Museu do Ipiranga passa por obra milionária e dobra a capacidade do espaço
Após quase uma década de portas fechadas, tem reabertura prevista para 2022, com jardim integrado, mirante e restaurante
Construído no fim do século XIX pelo engenheiro e arquiteto Tommaso Gaudenzio Bezzi, o Museu Paulista, mais conhecido como Museu do Ipiranga, está fechado para o público desde 2013 devido a péssimas condições físicas e estruturais. Além de rachaduras e infiltrações do teto ao chão, o espaço, de 6 600 metros quadrados e tombado pelos órgãos de patrimônio federal, estadual e municipal, apresentava fiação exposta e não possuía sistema eficaz de combate a incêndios.
Agora, com 70% das obras de restauro concluídas, a previsão de reinauguração do espaço, cuja gestão pertence à Universidade de São Paulo, será 7 de setembro de 2022, data da comemoração do bicentenário da Independência do Brasil e três anos depois do início dos trabalhos.

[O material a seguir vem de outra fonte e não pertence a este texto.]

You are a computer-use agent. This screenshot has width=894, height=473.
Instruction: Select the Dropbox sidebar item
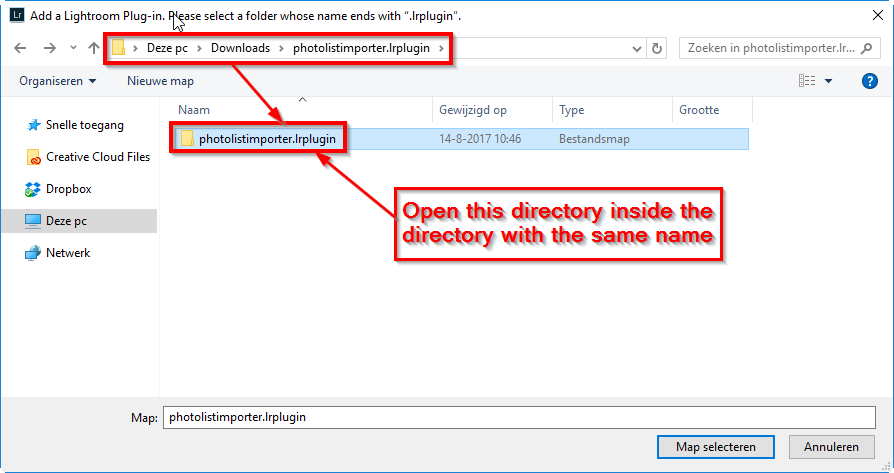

A principal novidade da empreitada, orçada até agora em 178 milhões de reais e bancada majoritariamente por empresas por meio de incentivos fiscais, será a construção de mais 6 845 metros quadrados de áreas destinadas à visitação, o que dobrará a capacidade do espaço.
Edificada no subsolo, ao lado dos blocos de fundações originais e com acesso pelo nível da Praça do Monumento, a área vai abrigar uma sala de exposições temporárias, cafés, auditório, bilheterias e lojas. Dali, os visitantes subirão de elevador ou escada rolante até o edifício histórico. Um mirante no topo do prédio, a restauração de um jardim francês e a construção de um restaurante completam as novidades do local. Com isso, a expectativa de público será de 1 milhão de pessoas por ano, o dobro do que era verificado até seu fechamento.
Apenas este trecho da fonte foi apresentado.